Baby on Board: Fitness Needs for Expecting Mothers
Whether this is your first pregnancy or you are already the mother of a growing family, figuring out how to balance your own fitness and dietary needs with those of your unborn child can be a challenge. Luckily, certified personal trainer Yana Hempler and clinical exercise physiologist Karen Owoc of the Healther Reporter have great advice on how to stay fit while looking out for your little one as well.
When is it safe for expecting mothers to incorporate exercise regimens into their routine during the course of pregnancy? Is there a cutoff point where women should be focusing on rest and relaxation and slow down on strenuous workouts for a bit?
YH: Provided that the exercises are not intense, it is safe for pregnant women to mildly exercise 2 to 3 times a week throughout their pregnancy. If a woman was in shape before pregnancy, then she should decrease the intensity of her exercising sessions as the pregnancy continues and the baby becomes bigger and heavier. If she was not in shape before becoming pregnant or if she has any medical conditions, it is advised that she speak to a medical professional before beginning an exercise regimen during pregnancy.
During pregnancy, it's very important that women listen to their bodies and not exercise to exhaustion. The intensity of their exercise sessions should allow them to still be able to talk while working out. If they feel any pain or that something is wrong, then they should stop exercising and see a doctor before resuming their regimens.
KO: Strenuous workouts during pregnancy are not recommended. Exercise is encouraged throughout pregnancy but should be performed at a moderate intensity. There are risks to being sedentary and inactive. Delivering your baby will be much easier, more tolerable and safer if you are in better physical condition.
It is vitally important to monitor responses to exercise and re-evaluate your program based on symptoms, discomforts, changing abilities, and special considerations during pregnancy. A prenatal exercise prescription is similar to that of the general healthy adult, but avoids the following: contact sports, sports that could cause loss of balance or trauma to the mother or fetus (e.g., downhill skiing, vigorous intensity racquet sports, basketball, soccer, horseback riding), scuba diving, exercise at high elevations (greater than 6,000 feet) and excessive environmental temperature and dehydration (to avoid heat stress).
Is it generally better to stick with cardio exercises, or can women practice strength training as well?
KO: Pregnant women may participate in a strength-training program that works all muscle groups. Low resistance exercises during pregnancy will help prevent a significant loss of muscular tone and strength and should be limited to moderate training and exclude isometric exercises.

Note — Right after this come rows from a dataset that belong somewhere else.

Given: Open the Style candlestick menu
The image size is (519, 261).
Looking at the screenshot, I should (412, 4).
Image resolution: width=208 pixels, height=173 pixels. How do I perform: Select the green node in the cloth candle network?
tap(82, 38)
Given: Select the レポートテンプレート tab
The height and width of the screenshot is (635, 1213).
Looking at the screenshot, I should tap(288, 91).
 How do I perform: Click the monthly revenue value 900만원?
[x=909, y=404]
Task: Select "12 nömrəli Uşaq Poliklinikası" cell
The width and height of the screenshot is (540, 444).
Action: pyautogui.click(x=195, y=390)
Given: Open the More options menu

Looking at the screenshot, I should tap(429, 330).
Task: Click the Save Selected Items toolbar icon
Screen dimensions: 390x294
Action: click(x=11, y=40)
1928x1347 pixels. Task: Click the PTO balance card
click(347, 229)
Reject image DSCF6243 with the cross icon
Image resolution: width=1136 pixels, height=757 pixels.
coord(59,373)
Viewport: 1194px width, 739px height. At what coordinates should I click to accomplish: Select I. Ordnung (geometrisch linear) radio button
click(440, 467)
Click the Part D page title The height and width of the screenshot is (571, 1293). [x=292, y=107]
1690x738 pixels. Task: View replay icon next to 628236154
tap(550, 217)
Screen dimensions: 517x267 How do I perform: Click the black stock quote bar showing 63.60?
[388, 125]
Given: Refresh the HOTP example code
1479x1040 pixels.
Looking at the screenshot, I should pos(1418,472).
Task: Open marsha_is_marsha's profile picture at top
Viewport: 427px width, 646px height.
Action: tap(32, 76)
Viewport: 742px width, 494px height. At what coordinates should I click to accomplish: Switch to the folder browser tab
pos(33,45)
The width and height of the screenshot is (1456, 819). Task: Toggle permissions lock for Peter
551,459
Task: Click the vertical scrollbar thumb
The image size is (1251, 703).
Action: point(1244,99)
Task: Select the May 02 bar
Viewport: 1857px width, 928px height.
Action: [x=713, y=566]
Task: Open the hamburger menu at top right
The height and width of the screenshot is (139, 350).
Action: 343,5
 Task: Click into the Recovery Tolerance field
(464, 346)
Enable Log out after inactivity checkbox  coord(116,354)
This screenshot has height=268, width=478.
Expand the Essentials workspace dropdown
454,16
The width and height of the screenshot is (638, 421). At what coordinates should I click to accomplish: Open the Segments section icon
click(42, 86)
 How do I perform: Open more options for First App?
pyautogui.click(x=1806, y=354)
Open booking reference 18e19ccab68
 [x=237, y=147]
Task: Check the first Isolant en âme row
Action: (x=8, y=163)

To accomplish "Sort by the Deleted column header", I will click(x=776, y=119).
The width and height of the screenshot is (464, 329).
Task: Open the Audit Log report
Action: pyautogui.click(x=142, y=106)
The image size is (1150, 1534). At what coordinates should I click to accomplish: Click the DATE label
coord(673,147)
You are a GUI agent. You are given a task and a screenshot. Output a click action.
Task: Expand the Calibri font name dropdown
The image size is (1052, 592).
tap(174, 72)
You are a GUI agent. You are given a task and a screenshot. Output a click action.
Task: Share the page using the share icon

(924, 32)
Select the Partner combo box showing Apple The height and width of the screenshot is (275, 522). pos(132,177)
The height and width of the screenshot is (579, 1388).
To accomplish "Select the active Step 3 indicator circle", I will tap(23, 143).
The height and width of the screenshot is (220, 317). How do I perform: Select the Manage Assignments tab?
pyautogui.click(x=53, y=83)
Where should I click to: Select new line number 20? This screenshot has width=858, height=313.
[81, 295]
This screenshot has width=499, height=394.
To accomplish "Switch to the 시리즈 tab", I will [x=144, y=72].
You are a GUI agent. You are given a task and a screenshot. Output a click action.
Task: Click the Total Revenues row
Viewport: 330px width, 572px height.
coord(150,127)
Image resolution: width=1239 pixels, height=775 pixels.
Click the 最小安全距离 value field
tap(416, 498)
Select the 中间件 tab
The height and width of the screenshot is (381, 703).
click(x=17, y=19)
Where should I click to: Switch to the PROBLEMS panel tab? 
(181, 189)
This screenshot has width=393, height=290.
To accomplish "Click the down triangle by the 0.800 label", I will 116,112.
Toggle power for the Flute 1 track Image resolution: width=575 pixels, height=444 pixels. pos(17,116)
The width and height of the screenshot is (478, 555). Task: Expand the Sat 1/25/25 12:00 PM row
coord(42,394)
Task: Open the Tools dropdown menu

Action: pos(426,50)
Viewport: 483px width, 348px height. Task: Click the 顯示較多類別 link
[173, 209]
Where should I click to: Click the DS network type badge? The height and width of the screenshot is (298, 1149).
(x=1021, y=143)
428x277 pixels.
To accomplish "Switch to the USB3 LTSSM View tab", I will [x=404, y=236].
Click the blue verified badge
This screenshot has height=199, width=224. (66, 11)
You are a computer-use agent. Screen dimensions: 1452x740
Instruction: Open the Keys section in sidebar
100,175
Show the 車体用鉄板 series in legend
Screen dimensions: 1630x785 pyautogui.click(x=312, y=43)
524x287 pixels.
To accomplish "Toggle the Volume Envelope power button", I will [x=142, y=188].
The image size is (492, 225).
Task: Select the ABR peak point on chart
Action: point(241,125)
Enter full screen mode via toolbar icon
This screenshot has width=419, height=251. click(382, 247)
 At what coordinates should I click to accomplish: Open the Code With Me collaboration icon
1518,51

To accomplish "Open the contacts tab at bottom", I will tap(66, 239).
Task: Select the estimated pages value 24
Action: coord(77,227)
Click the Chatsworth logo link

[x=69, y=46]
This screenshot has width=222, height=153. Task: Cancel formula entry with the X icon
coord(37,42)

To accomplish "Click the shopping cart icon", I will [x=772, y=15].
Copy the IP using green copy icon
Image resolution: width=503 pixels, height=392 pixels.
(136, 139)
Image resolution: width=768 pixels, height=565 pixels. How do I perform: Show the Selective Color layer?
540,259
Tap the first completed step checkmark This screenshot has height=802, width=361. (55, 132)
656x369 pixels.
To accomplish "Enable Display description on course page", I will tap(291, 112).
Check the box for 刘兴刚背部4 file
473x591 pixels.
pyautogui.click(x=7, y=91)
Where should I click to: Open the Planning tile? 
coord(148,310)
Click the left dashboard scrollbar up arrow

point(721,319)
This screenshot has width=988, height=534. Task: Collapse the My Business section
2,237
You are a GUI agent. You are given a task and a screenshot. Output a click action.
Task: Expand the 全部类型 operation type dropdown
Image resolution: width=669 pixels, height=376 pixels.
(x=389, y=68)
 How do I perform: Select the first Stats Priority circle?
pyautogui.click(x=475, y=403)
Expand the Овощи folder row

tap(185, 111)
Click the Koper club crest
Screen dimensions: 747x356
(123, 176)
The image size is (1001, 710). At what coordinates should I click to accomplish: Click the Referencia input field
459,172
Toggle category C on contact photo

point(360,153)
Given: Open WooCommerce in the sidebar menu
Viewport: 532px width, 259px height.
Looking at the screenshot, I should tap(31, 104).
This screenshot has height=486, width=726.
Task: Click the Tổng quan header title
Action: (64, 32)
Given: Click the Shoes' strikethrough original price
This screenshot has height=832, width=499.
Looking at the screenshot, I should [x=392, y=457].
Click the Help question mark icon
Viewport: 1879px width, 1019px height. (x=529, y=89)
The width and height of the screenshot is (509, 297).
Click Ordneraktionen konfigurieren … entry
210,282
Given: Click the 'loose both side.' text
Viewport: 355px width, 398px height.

Also, be especially careful not to perform the Valsalva maneuver (breath holding) when lifting weights.
The strength training program should incorporate low resistance lifts (40 percent to 60 percent of estimated one repetition maximum) and high repetition sets (12 to 15 repetitions). Lifts should be performed to the point of moderate fatigue and should never be performed to the point of complete muscle failure (where you cannot perform even one more repetition).
Weight machines and/or resistance bands are preferable over free weights. That's because during pregnancy, your center of gravity shifts and can cause problems with balance and instability. Also, hormonal changes increase joint laxity (looseness).
How should weight management strategies figure into an expectant mothers' workout plans? Are there any precautions that women should take when trying to avoid gaining too much weight during the course of their pregnancy, especially in relation to cardio exercises and dietary habits?
YH: It's healthy for a woman to gain around 25 pounds during her pregnancy, but gaining too much weight can be detrimental to her health. To avoid gaining too much weight, women should focus on eating balanced meals and healthier snacks like almonds, fruits, veggies and minimize their intake of pop, greasy fast foods and candy.
They should eat smaller meals more often throughout the day to avoid overeating later in the day. Light cardio exercises such as jogging, walking and swimming as well as light weight lifting are ways to keep in good shape while pregnant. A doctor can help women determine if starting a certain exercise program is safe while pregnant.
KO: A growing fetus needs calories. During pregnancy, your metabolic demand increases by 300 calories per day. Regular exercise also increases metabolic demand. Crash dieting and/or excessive increases in exercise intensity and duration to avoid weight gain can be dangerous. It's important to increase your caloric intake to meet the caloric costs of both pregnancy and exercise.
You and your developing fetus need the proper vitamins and nutrients to sustain the pregnancy. A sensible diet can reduce your risk for complications, such as developing pre-eclampsia (a spike in blood pressure caused by excessive protein in the urine), gestational diabetes, gestational hypertension, and premature birth.
The best eating plan during pregnancy balances protein, carbohydrates and fat, and includes foods such as whole grains, fruits, vegetables, and legumes. Consult with a registered dietician to help provide the nutritional guidance you need for a healthy, safe pregnancy.